Just think of all of the Agnelli quirks that have become canonical in his wake. Have you ever seen someone leave the collar points of their button-down shirts left rakishly undone? Agnelli started that. Ever cast your eyes on an off-centre four-in-hand tie knot with the back tail outstretching the blade at the front? Chances are that was cribbed, consciously or otherwise, from L’avvocato himself. How about surgeon’s cuffs and DB jackets casually left unbuttoned? Slipper-like casual shoes or hiking boots worn with a tailored suit? Or — perhaps most famous of all — a watch worn over the cuff of a dress shirt? All down to ‘the Uncrowned King of Italy’.

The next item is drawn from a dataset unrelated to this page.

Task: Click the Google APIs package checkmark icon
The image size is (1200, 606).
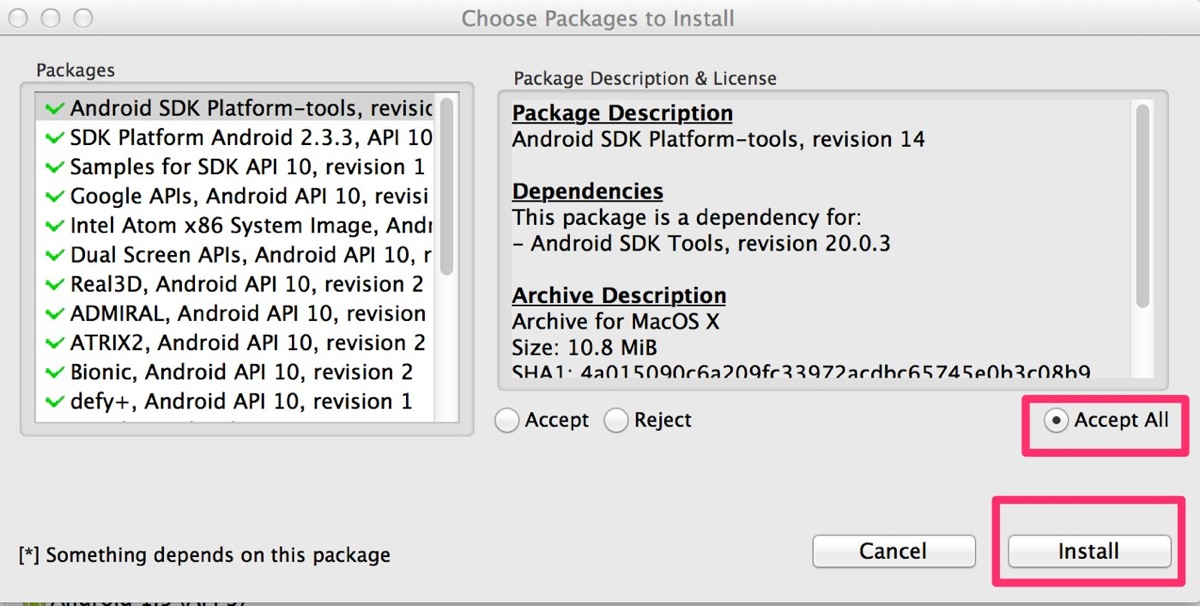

Gianni Agnelli wearing in a suit
Agnelli and fellow businessman Luca Cordero in 1985
Image credit: Wikimedia Commons / CC BY-SA 4.0

While it’s true that many of these flourishes seemed to spring naturally from Agnelli’s innate sense for the sartorial, some came from more practical considerations. The watch thing is a good example: Agnelli famously claimed to wear his wristwatch over his shirt cuff because a busy industrialist such as himself simply didn’t have the time to pull back his sleeve in order to check the time. In truth, the tighter cuffs of his bespoke Battistoni dress shirts simply didn’t fit over a watch in the way that his daytime Brooks Brothers button-downs did, so he decided to pop his watch over the top of them instead.

The source of his idiosyncratic footwear choices proved equally prosaic. After a road accident near Monte Carlo in 1952 caused serious damage to one of his legs, Agnelli opted for comfort over propriety in his subsequent shoe choices. The hiking boots, in particular, gave him the support he needed in lieu of a brace that would undoubtedly have ruined the silhouette of his finely appointed Caraceni suits (And speaking of shrugging off serious injury, he was also shot several times, by the by, although it isn’t quite clear how that affected his style choices).

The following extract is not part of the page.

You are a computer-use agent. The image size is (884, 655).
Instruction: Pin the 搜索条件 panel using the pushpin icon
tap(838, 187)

It wasn’t just the clothes, though. The Agnelli mythos endures not because of a singularly well-appointed wardrobe, but because of the full package. His business successes turned him into a legend in his own lifetime, widely celebrated in his homeland and throughout the rest of the world. While Fiat has certainly had its ups and downs, the company Agnelli presided over once accounted for just shy of five per cent of Italy’s GDP while employing three per cent of its workforce. The man’s legacy was such that more than 100 000 people made their way to Fiat’s headquarters to pay their respects upon his death in 2003.

Gianni Agnelli on a boat
Image credit: Tullio Saba / Public domain

Then, of course, there’s also in the jet-setting lifestyle, the enviable good looks, and the company he kept to consider. Among the guests of the legendary parties held at his 28-room villa on the Côte d’Azur, for example, were the likes of Prince Rainier, Errol Flynn, and JFK, to name but a few. Meanwhile, his much-publicised romantic dalliances (real or otherwise) included Jackie Kennedy, Rita Hayworth, Anita Ekberg, and socialite Pamela Churchill Harriman. It was after a row with the latter that the aforementioned car crash — involving a Ferrari, a meat lorry, and a 120mph collision — occurred. A tumultuous life, certainly, but inarguably glamorous too.

Small wonder that to this day, 101 years after his birth, we’re still leaving our collars unbuttoned and our ties askew, all in the hopes of capturing some of that elusive Agnelli magic. It’s in these small sartorial details, as much as in the grand sweep of a life well-lived, that the Rake of the Riviera lives on.